Co więcej, sprawa jest polityczna. W styczniu Donald Trump wraca do Białego Domu i pewnie zacznie spełniać swoje obietnice: obniżenie podatków i cięcia budżetowe. NASA może stracić część finansowania i trzeba będzie zamknąć projekty „problematyczne”.

Artemis zdecydowanie należy do tego grona. Problemy są nie tylko z kapsułą Orion, ale też ze Space Launch System (SLS). Rakieta mająca wynieść Oriona w przestrzeń kosmiczną także powstawała w bólach, z opóźnieniami i przekroczyła budżet. Specjaliści są zdania, że SLS jest nie do utrzymania na dłuższą metę.
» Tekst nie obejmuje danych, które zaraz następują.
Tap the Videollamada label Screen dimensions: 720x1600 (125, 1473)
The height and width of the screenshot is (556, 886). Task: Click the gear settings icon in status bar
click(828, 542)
Jakby tego było mało, ostatnio Elon Musk zaprzyjaźnił się z prezydentem elektem. Chyba nikogo nie zdziwi, jeśli SLS wyląduje na śmietniku, a sprzęt NASA będzie latał na Starshipach SpaceX. Teoretycznie można też odpuścić Księżyc i od razu zająć się Marsem, ale to mało prawdopodobne, by Trump odpuścił sobie kosmiczne zwycięstwo nad Chinami.